• [Your instructions] Your response should be a copy of each line in the listing below that includes the word "will".

══════════

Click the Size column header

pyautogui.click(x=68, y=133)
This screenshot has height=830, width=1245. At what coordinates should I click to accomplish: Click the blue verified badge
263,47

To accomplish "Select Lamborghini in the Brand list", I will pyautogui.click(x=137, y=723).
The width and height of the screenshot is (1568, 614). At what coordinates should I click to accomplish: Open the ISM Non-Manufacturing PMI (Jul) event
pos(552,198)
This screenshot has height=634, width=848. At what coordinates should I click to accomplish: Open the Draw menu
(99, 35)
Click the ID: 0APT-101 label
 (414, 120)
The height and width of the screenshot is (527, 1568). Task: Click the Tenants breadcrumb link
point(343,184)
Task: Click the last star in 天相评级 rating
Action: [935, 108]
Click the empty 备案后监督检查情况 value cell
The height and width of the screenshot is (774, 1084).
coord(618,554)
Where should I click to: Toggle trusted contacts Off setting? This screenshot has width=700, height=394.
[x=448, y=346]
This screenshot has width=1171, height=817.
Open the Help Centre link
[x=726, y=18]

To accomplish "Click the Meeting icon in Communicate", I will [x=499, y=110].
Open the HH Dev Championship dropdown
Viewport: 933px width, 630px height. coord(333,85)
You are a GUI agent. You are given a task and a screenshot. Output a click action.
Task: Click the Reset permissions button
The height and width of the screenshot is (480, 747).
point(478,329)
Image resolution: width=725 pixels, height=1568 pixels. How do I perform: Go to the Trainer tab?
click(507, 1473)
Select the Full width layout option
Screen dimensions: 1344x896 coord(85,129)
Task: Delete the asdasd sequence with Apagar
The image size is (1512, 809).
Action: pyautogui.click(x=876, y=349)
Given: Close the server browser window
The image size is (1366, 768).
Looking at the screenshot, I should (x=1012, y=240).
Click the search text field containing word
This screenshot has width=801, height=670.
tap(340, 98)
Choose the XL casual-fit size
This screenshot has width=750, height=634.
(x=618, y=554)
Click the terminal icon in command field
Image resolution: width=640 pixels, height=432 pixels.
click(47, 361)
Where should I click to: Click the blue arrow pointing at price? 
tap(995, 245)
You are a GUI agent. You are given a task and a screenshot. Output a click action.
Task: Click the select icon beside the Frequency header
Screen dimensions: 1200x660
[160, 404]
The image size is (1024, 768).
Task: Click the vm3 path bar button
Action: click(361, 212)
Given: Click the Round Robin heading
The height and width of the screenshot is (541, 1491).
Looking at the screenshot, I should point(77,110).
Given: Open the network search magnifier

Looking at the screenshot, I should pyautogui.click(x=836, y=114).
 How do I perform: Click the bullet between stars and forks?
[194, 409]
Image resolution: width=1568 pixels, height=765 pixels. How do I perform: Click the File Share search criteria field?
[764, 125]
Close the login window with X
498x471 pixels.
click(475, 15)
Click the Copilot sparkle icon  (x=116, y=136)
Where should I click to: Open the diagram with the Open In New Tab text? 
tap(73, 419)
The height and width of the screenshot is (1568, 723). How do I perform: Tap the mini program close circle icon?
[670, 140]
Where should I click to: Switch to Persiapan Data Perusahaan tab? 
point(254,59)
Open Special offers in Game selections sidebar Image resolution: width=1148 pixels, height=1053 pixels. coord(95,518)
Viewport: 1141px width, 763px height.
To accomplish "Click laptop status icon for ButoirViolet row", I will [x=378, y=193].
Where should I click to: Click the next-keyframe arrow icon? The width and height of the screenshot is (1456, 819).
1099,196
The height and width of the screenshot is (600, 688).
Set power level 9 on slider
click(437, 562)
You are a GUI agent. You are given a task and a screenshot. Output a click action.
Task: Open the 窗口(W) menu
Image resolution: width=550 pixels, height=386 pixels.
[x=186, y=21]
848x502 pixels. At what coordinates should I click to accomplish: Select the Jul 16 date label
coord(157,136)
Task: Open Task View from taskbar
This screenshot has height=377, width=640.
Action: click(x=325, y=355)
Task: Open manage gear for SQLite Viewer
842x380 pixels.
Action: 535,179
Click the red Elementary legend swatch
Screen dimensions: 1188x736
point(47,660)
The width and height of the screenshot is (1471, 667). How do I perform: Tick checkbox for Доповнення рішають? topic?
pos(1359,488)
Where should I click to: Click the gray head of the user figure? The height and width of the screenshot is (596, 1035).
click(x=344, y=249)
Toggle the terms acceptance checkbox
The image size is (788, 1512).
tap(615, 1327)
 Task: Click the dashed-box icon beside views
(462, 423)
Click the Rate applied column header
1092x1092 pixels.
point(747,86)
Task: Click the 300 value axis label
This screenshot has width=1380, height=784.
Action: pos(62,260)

══════════

• [Completed task]
To accomplish "Select Lamborghini in the Brand list", I will pyautogui.click(x=137, y=723).
To accomplish "Click the Meeting icon in Communicate", I will [x=499, y=110].
To accomplish "Click laptop status icon for ButoirViolet row", I will [x=378, y=193].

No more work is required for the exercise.